**** Excerpted records ****

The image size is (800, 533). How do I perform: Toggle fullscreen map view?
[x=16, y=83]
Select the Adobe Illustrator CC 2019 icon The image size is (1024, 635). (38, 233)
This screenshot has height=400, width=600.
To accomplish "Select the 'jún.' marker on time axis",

****
**** Excerpted records ****

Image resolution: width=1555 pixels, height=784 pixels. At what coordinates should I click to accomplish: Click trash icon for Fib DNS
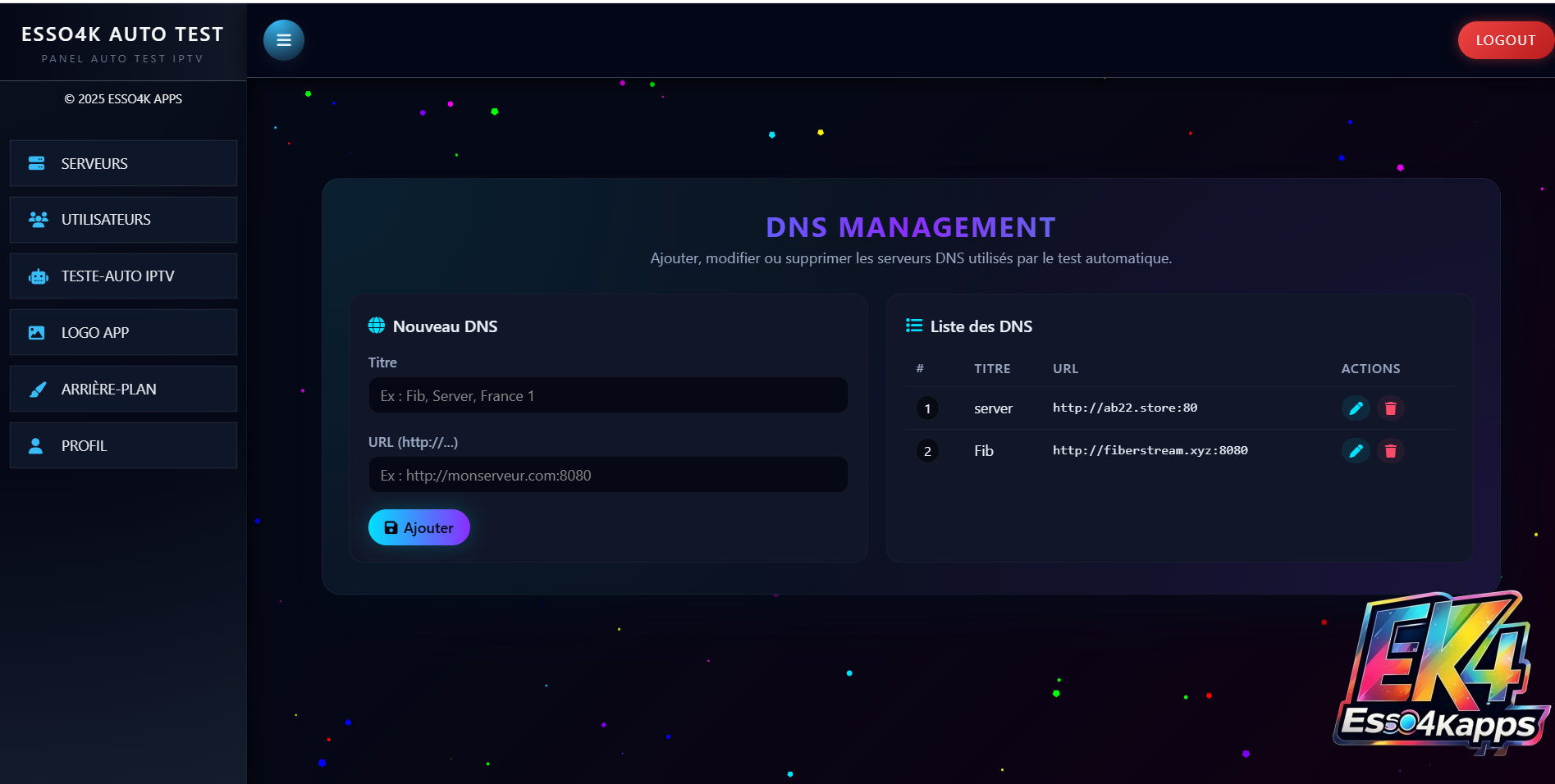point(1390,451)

****

What the task requires. What lines in the material above hold the string "Select"? List them.

Answer space.
Select the Adobe Illustrator CC 2019 icon The image size is (1024, 635). (38, 233)
To accomplish "Select the 'jún.' marker on time axis",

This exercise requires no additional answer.